To make up for it, I decided to ask her for her spare eye--the one that popped out in my presence. Besides, what could it hurt? She was getting a new one. At first she refused, and called me a "pervert," but I couldn't take "no" for an answer. I had glass eye fever. Every day after that I sent her an e-mail attachment with an eye. I sleazed by her office, and asked her to reconsider. I bought her chocolates and crossword puzzle books. I resorted to many unsavory tactics, but finally, one day she gave me not one glass eye, but two! My endeavor paid off. The second glass eye was very old, and she said that it had been sitting in a peatree dish on a windowsill by her kitchen sink for "decades." It's very faded, and has the charm of the Crypt Master, but I really enjoy its company. If you want to have a staring contest with it feel free:




I'd really like to tell you how she lost her eye, but some secrets must remain silent. However, I am not opposed to giving hints, misleading or otherwise. So.
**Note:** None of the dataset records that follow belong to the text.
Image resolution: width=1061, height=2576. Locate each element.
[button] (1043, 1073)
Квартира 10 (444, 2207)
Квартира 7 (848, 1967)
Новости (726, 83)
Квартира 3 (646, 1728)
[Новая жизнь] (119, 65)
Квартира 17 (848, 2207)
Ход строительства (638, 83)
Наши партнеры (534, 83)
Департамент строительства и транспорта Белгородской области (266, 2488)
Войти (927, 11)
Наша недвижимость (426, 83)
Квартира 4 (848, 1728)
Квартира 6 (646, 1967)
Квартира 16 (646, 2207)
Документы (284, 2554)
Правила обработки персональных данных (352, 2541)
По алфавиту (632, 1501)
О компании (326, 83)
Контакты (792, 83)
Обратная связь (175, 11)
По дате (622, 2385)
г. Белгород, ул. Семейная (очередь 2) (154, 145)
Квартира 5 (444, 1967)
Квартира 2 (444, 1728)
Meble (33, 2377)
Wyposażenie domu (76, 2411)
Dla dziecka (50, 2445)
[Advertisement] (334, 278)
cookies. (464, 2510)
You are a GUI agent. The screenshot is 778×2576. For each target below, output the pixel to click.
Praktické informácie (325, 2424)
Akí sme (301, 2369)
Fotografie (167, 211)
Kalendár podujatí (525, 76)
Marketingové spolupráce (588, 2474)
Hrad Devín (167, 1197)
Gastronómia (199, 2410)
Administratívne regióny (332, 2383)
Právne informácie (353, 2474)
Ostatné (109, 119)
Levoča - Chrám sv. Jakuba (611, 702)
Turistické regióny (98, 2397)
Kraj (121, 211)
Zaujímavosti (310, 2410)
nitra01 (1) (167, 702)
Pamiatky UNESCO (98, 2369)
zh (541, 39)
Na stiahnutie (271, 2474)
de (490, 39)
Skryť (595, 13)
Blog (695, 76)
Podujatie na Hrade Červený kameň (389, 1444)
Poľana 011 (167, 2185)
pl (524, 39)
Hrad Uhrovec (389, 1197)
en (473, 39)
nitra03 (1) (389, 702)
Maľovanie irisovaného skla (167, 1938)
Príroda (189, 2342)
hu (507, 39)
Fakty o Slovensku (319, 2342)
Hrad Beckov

A cautionary word to the wise: If you're a patriot, like me, you love the smell of gunpowder on the 4th of July! But watch out for bottle rockets, you could lose and eye or a finger. But remember, if you lose an eye, you might prefer a glass eye replacement to a gaping socket. It's a magnificent alternative; you can freeze it in an ice cube, and put it in a guest's drink (if you're feeling prankish). You can scare little kids too.

2 comments:

Anonymous said...

I may sell Bibles but I know which end is up and I wasn’t born yesterday and I know where I’m going!

Anonymous said...

"oh noooooo you DID NOT"...con S&M out of her glass eyes!!!